The final chapter on the era of authoritarian economic liberalisation under Anwar Sadat and Hosni Mubarak provides a necessary backdrop to Egypt's ongoing revolution, even though AlSayyad's book was finished before the January 25 uprising. Beginning in the late 1970s, the Egyptian government focused urban planning on new satellite cities on Cairo's eastern and western desert edges. Designed to ease congestion and signal progress - a blank-slate building opportunity not unlike the belle époque downtown area planned under Khedive Ismail around the opening of the Suez Canal - the desert cities have in fact underwritten Cairo's social and spatial stratification. Often built on military land sold to crony developers at cut-rate prices to drive a speculative real estate boom, under Mubarak the desert cities became part of the regime's vast network of corruption and patronage.
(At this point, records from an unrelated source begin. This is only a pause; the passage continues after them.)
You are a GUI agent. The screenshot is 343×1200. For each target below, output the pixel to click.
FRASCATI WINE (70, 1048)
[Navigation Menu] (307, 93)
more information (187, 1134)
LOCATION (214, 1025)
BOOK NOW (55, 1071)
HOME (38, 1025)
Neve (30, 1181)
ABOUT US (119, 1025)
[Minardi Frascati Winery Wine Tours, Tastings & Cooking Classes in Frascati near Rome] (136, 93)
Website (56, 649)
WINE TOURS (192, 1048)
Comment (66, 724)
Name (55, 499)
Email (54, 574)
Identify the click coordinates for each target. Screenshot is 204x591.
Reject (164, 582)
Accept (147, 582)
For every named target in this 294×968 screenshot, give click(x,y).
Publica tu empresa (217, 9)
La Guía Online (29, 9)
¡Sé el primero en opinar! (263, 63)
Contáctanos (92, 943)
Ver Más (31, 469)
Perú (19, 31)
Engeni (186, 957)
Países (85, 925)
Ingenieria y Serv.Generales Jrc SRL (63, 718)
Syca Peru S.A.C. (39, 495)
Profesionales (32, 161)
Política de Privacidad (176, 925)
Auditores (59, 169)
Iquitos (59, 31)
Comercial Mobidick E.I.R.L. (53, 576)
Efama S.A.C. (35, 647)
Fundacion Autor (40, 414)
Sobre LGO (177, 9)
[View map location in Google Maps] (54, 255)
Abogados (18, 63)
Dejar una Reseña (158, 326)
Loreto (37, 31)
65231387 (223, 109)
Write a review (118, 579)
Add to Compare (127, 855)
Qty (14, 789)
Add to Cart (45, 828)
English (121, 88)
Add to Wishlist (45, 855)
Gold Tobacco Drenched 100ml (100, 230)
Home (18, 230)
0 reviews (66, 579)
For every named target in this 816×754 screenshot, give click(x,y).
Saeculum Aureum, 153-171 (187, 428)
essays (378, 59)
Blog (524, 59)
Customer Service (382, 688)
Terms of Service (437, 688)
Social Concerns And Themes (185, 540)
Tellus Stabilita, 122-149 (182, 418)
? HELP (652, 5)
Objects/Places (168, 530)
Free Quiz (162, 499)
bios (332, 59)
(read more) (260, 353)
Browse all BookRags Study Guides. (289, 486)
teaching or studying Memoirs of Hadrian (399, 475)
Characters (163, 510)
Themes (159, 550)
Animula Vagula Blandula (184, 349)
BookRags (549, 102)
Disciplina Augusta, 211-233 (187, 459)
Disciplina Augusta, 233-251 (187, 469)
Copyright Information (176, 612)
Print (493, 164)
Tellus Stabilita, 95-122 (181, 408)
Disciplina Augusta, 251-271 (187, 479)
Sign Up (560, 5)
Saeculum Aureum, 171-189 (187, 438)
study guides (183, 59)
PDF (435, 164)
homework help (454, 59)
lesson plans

Meanwhile, the majority of Cairenes, an estimated 11 million people, live in ever-expanding "informal" areas - "extralegal" neighbourhoods, to quote economist David Sims, some of these slums, hastily built on former agricultural and desert land without building permits, urban planning, or municipal services and representation. The desert cities, which tapped planning budgets and strained infrastructure and transportation networks, and the environment, were expected in rosy government planning reports to already house millions of Cairenes. Sims estimates they are home to no more than 800,000 people.

Like Gérôme's inverted scene and the Comité's construction of medieval heritage, the singular focus on desert cities sought to remake Cairo, this time along the lines of the Gulf, infatuated with newness, gated enclaves, and evermore concrete. As the development narrative of a neoliberal regime, it fits into AlSayyad's histories of Cairo - which is to say it is another effort to frame the city as something that it is not. But the Egyptians who brought down Mubarak represent the other, crucial fact of Cairo's histories: no one owns the city, its past, or its future.

Frederick Deknatel, a masters candidate in modern Middle Eastern studies at Oxford University, has written for The Nation, Architectural Record and other publications.